One of the great subtle elements in this story is found in the description of the fruit.  (Please note, incidentally, that we are NOT told it's an apple!)  The author of the story is very clear that there is nothing inherently wrong with the fruit.  On the contrary, "the fruit of the tree was good for food and pleasing to the eye, and also desirable for gaining wisdom".  That's quite a fruit we've got here!  Who wouldn't want to sink their teeth into it?  And why shouldn't we?  Is this bureaucracy gone mad?  Is this yet more P.C. nonsense from tree-hugging greenies who think the Garden of Eden should be left in it's pristine state and human beings should take their carbon footprints elsewhere?  Is this the Nanny State telling us what we can and can't eat?

 

Well, of course, it's none of the above.  If we have to have a bogey target, it can only be the Nanny God we claim to worship.  Only we don't usually address him in that way.  But perhaps we should.  Our Jewish cousins in the faith tell us that the Torah, the Law of God, which fills much of the first five books of the Hebrew Scriptures, our Old Testament, is a gift of love from God to his people to tell us how to lead long and healthy lives.  This Nanny God claims to know better than ourselves what is in our own best interests.  And at the heart of that Law are all sorts of highly detailed rules and regulations about food.  It sometimes appears that God is most actively concerned with us human beings at mealtimes.

 

And not only in a negative sense.  Think how much good stuff happens around meals in the gospel narrative.  And think about the meal we will share together here shortly.  Why bead and wine, and not locusts and honey?  Because God in Christ decreed that this is what we are to share together as his followers. Why?  That is the question we are not permitted to ask: even to ask it is to give ourselves the right to stand in Eve's place – to question God's decrees, to decide for ourselves whether or not we will accept the intervention of this Nanny God.

 

Look at how the tempter proceeds with Eve.  First he tries to sow doubt in her mind as to what God has actually said.  That fails.  Eve is clear about the prohibition – in fact, she even extends it.  She says they are not aloud even to touch the fruit, much less eat it.  So far so good.  Eve knows the word of God.

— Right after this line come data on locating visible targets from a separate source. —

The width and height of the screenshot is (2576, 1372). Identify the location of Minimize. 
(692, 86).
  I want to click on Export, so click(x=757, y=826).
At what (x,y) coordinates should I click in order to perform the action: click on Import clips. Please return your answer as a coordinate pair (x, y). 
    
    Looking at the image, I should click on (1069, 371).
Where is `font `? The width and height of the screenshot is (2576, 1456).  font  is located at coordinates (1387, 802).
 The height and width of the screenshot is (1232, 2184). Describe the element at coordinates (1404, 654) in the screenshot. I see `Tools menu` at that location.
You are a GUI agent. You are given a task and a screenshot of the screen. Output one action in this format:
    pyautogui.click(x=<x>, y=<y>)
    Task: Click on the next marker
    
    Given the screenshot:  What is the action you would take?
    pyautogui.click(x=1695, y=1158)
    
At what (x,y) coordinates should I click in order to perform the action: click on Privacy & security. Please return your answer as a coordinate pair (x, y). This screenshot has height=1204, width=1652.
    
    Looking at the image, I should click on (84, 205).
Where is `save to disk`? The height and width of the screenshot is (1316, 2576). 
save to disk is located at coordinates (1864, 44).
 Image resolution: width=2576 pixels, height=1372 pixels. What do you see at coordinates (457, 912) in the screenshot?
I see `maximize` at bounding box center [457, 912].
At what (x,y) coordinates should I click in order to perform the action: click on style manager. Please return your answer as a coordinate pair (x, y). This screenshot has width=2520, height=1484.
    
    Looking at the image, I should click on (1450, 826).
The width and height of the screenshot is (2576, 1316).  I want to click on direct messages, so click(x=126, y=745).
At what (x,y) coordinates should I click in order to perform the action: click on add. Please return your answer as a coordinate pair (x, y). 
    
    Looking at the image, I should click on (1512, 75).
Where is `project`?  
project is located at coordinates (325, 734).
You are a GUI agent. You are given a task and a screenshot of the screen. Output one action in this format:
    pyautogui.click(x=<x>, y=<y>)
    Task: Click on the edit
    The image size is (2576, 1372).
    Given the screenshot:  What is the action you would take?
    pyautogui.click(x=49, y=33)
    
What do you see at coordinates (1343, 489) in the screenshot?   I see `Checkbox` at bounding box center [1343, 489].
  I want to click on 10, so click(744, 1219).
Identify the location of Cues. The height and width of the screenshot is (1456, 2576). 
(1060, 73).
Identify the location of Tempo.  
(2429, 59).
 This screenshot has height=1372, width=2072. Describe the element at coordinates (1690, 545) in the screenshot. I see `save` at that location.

So the tempter moves to the second stage.  He persuades Eve that disobedience will not bring the consequences she fears.  This time he succeeds.  Eve decides to eat some of the fruit.  In other words, once she loses her fear of disobedience, she is free to disobey.

 

What is missing here is love.  If she truly loved God she would have obeyed willingly, as a consequence of that love.  Her obedience would have been an act of love – a denial of self and an offering to the Other.  That's what Christian obedience is all about – not slavish adherence to a set of rules out of fear of hell and damnation for disobedience.  That gives us a terrible image of God.  If we believe that God is love, if we believe that everything he asks of us is for the best, then disobedience is the ultimate foolishness.

 

Contrast this with the encounter between the tempter and Jesus in the desert.  Here we never get to the second stage.  The debate is entirely about the word and will of God.  There is no consideration of possible consequences because there is no possibility of Jesus choosing to disobey the Nanny God whom he preferred to call Abba.

 

As we enter Lent, let us see it as an opportunity to love God more fully, not to fear him more greatly.  It is a time of self-denial – a time to remind ourselves that our Nanny God knows best.  Amen.